## TASK BRIEF
Copy every line of the material below word for word.

◆ ◆ ◆ ◆

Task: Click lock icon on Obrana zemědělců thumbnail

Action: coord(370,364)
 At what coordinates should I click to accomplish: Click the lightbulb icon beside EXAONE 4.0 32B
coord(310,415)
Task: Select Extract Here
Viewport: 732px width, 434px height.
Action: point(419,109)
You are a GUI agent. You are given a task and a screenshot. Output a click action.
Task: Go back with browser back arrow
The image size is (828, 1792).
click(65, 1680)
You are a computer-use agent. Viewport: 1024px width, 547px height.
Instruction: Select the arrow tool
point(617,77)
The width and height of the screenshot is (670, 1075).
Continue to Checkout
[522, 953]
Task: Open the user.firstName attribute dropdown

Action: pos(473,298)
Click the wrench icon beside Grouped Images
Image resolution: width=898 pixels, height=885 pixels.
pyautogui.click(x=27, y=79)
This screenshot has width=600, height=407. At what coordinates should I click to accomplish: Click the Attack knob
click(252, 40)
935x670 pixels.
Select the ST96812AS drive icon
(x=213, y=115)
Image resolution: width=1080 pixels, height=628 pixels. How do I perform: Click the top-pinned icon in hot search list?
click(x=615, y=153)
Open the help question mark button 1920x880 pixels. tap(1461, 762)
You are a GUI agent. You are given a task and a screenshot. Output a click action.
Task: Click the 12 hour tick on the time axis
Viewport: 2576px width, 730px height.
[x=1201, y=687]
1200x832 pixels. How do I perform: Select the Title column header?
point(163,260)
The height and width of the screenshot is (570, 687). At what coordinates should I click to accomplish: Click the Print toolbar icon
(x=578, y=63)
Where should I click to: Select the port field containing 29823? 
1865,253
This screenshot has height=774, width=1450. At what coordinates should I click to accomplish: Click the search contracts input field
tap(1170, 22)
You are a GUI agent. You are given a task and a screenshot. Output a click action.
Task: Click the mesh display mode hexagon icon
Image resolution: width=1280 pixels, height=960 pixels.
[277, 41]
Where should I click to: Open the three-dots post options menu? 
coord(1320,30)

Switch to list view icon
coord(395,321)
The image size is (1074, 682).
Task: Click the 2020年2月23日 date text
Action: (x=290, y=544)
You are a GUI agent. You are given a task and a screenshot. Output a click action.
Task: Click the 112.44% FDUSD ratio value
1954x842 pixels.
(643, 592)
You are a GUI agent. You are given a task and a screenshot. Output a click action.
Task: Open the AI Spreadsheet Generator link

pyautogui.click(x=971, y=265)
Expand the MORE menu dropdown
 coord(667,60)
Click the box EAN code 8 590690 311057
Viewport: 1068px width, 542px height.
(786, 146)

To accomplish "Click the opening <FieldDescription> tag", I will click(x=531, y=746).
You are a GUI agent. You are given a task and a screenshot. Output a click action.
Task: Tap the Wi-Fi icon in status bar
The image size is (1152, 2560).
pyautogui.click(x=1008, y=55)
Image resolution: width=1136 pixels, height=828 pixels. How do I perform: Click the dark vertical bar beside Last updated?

◆ ◆ ◆ ◆

## EXPECTED ANSWER
Task: Click lock icon on Obrana zemědělců thumbnail

Action: coord(370,364)
 At what coordinates should I click to accomplish: Click the lightbulb icon beside EXAONE 4.0 32B
coord(310,415)
Task: Select Extract Here
Viewport: 732px width, 434px height.
Action: point(419,109)
You are a GUI agent. You are given a task and a screenshot. Output a click action.
Task: Go back with browser back arrow
The image size is (828, 1792).
click(65, 1680)
You are a computer-use agent. Viewport: 1024px width, 547px height.
Instruction: Select the arrow tool
point(617,77)
The width and height of the screenshot is (670, 1075).
Continue to Checkout
[522, 953]
Task: Open the user.firstName attribute dropdown

Action: pos(473,298)
Click the wrench icon beside Grouped Images
Image resolution: width=898 pixels, height=885 pixels.
pyautogui.click(x=27, y=79)
This screenshot has width=600, height=407. At what coordinates should I click to accomplish: Click the Attack knob
click(252, 40)
935x670 pixels.
Select the ST96812AS drive icon
(x=213, y=115)
Image resolution: width=1080 pixels, height=628 pixels. How do I perform: Click the top-pinned icon in hot search list?
click(x=615, y=153)
Open the help question mark button 1920x880 pixels. tap(1461, 762)
You are a GUI agent. You are given a task and a screenshot. Output a click action.
Task: Click the 12 hour tick on the time axis
Viewport: 2576px width, 730px height.
[x=1201, y=687]
1200x832 pixels. How do I perform: Select the Title column header?
point(163,260)
The height and width of the screenshot is (570, 687). At what coordinates should I click to accomplish: Click the Print toolbar icon
(x=578, y=63)
Where should I click to: Select the port field containing 29823? 
1865,253
This screenshot has height=774, width=1450. At what coordinates should I click to accomplish: Click the search contracts input field
tap(1170, 22)
You are a GUI agent. You are given a task and a screenshot. Output a click action.
Task: Click the mesh display mode hexagon icon
Image resolution: width=1280 pixels, height=960 pixels.
[277, 41]
Where should I click to: Open the three-dots post options menu? 
coord(1320,30)

Switch to list view icon
coord(395,321)
The image size is (1074, 682).
Task: Click the 2020年2月23日 date text
Action: (x=290, y=544)
You are a GUI agent. You are given a task and a screenshot. Output a click action.
Task: Click the 112.44% FDUSD ratio value
1954x842 pixels.
(643, 592)
You are a GUI agent. You are given a task and a screenshot. Output a click action.
Task: Open the AI Spreadsheet Generator link

pyautogui.click(x=971, y=265)
Expand the MORE menu dropdown
 coord(667,60)
Click the box EAN code 8 590690 311057
Viewport: 1068px width, 542px height.
(786, 146)

To accomplish "Click the opening <FieldDescription> tag", I will click(x=531, y=746).
You are a GUI agent. You are given a task and a screenshot. Output a click action.
Task: Tap the Wi-Fi icon in status bar
The image size is (1152, 2560).
pyautogui.click(x=1008, y=55)
Image resolution: width=1136 pixels, height=828 pixels. How do I perform: Click the dark vertical bar beside Last updated?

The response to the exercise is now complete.